By Thivakar Pushparaj
When buying a house it is easy to get confused with all the different types of property valuations that are available. These are often referred to by your agent, mortgage adviser, lawyer and bank and it is important that you know the difference.
Registered Valuation RV
Registered Valuation is a valuation on a specific property that is determined by a qualified registered valuer who has visited the particular property. The valuer will note the details of the property including its size, condition, number of bedrooms and bathrooms, layout and age of the property taking note of any improvements.
They’ll then compare it to other properties in the area that have recently sold and provide a formal document called a registered valuation.

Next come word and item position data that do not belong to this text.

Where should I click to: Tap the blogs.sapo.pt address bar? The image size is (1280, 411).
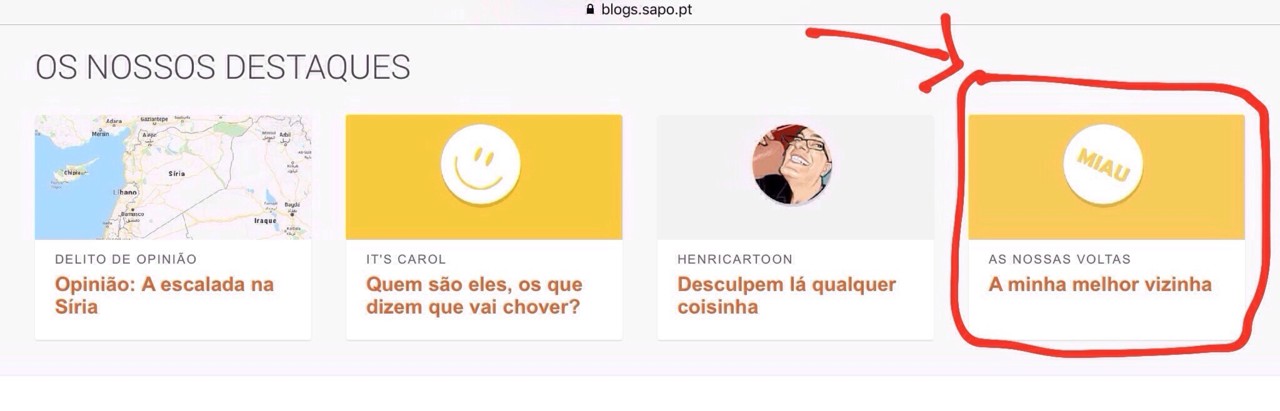coord(640,10)
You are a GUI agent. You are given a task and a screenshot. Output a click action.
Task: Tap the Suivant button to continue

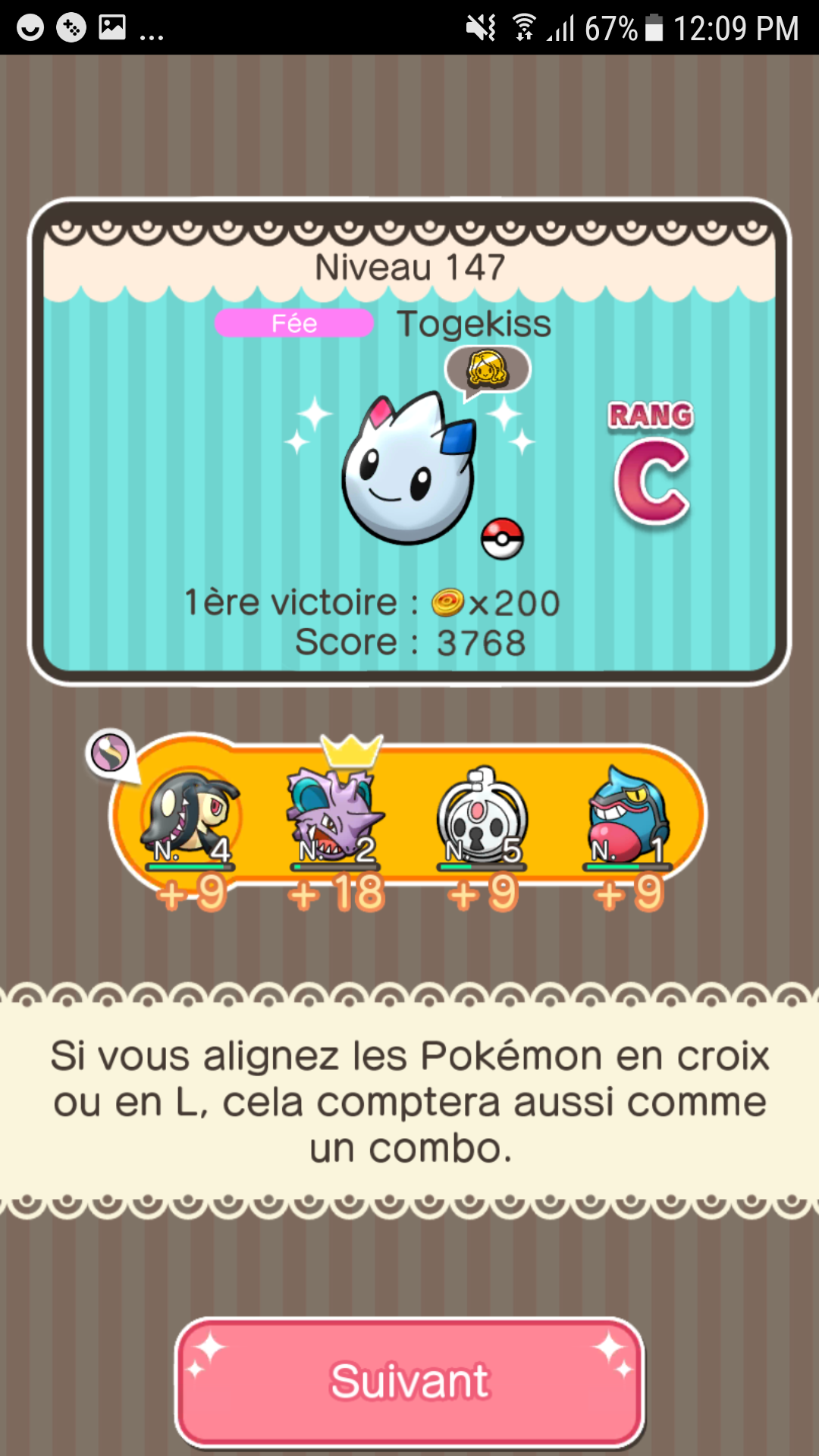pos(410,1382)
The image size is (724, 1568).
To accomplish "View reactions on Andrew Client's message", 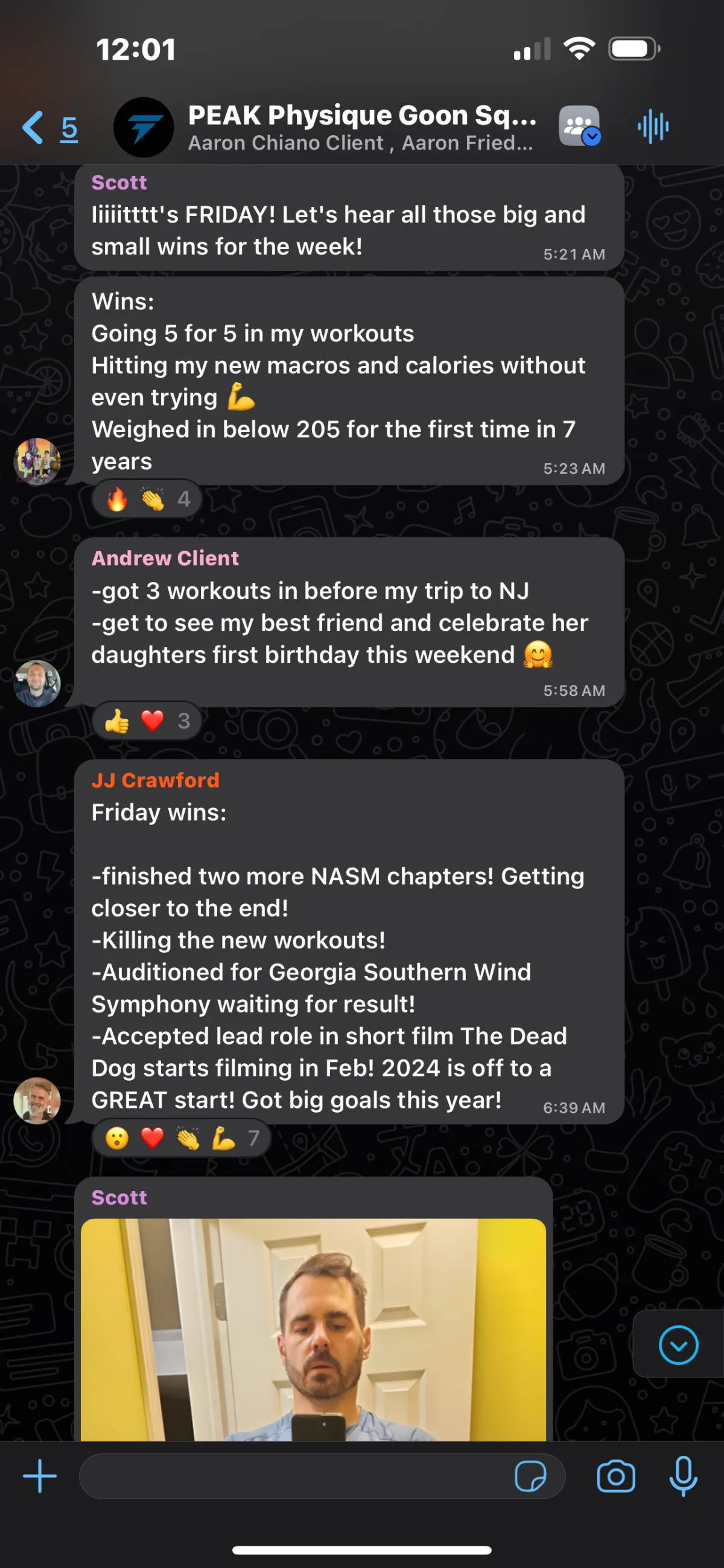I will pos(147,721).
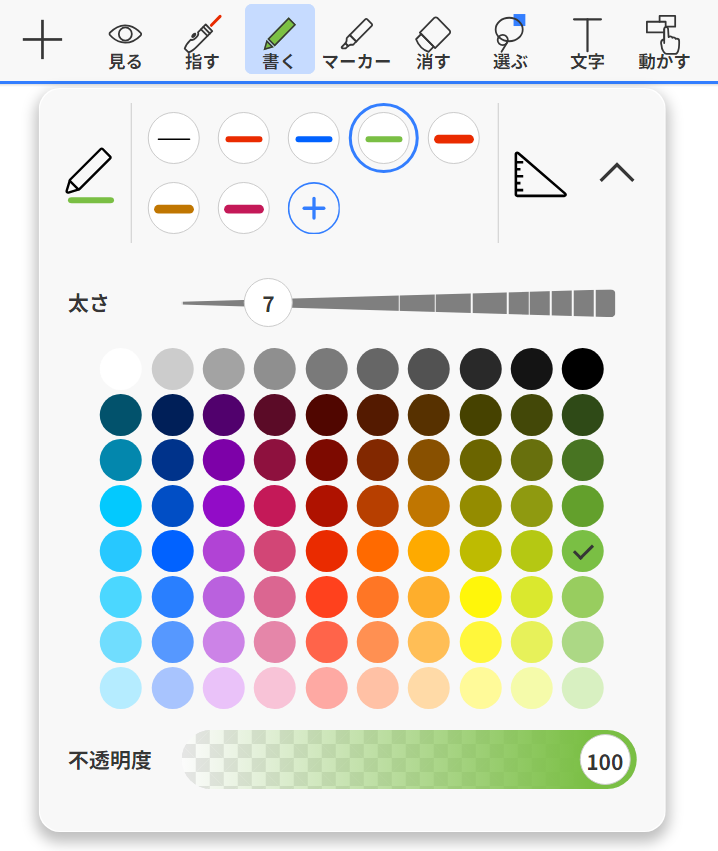This screenshot has width=718, height=851.
Task: Open the triangle ruler tool
Action: tap(540, 174)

Banks normally ask for these if your deposit is less than 20%. A registered Valuation normally costs around $600, but can be less or more, depending on the size and complexity of the property.
Government Valuation
Measured by the local council and is a valuation figure that is determined by statistics on the area. These come at no cost and are publicly available online. It is also used for your council to determine your rates cost and is also referred to as a Rateable Valuation or RV. Banks normally accept these if your deposit is 20% or higher.
Market Appraisal
A Market is an appraisal of a property’s sale range by a licensed Real Estate Agent. These are normally provided to the people who currently own the house. Banks do not accept these at all.
Estimated Valuation (EV)
Also known as an E-Valuer. This is a valuation that is done online using recent sales data of comparable sales in the area. These normally cost less than $100. Banks normally accept these if your deposit is 20% or higher.